From your source code to a reproducible online demonstration
When: July 29th 2025, 1:30pm-5pm
Where: Allard 121, in-person presentation
Authors: Miguel Colom (Centre Borelli, ENS Paris-Saclay)
Abstract: This is a short hands-on tutorial on how to arrive at a complete reproducible research article, with a special focus on building a complete online demonstration of a particular method. The techniques explained and the recommendations given are general and applicable to any journals or platforms. We’ll focus more on the practical aspects of the source code and the online interface for the online demo. Eventually, the objective of this practical tutorial is to show that many of the recommendations on computation reproducibility have strong reasons why they should be followed, and with the tools that currently exist today it is straightforward to implement them and reach good reproducibility and replicability in computational sciences. The participants are expected to finish this tutorial with an interactive online demonstration of their proposed methods.
Computational Reproducibility With Scientific Workflows: Analysing viral genomes with Nextflow
When: July 29th 2025, 1:30pm-5pm
Where: Allard 113, remote presentation
Authors: George Marchment (Université Paris-Saclay), Sarah Cohen-Boulakia (Université Paris-Saclay), Frédéric Lemoine (Institut Pasteur)

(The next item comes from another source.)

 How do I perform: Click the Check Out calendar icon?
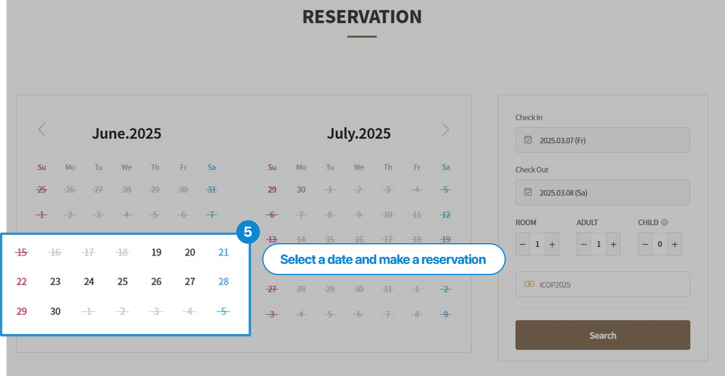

In an era of generation of large datasets and complex scientific analyses, ensuring the reproducibility of data analyses has become paramount. Workflow management systems have emerged as a key solution to this challenge, offering structured, automated, and scalable frameworks for handling data processing tasks, allowing for the development of scientific workflows. However, while they are becoming more popular, workflow management systems have not yet gained wide adoption within the scientific community, largely due to established practices and the perceived high learning curve associated with their use. This tutorial aims at demonstrating the critical role of workflow management systems in implementing reproducible data analyses, with an emphasis on their capacity to encapsulate heterogeneous code, manage software environments, scale with the data size, and leverage heterogeneous computational resources efficiently. To do so, we will use the Nextflow workflow system and a viral genome sequence reconstruction pipeline as a use case. This will demonstrate the fundamentals of Nextflow and illustrate how it can be used to easily implement, execute, and share a simple workflow.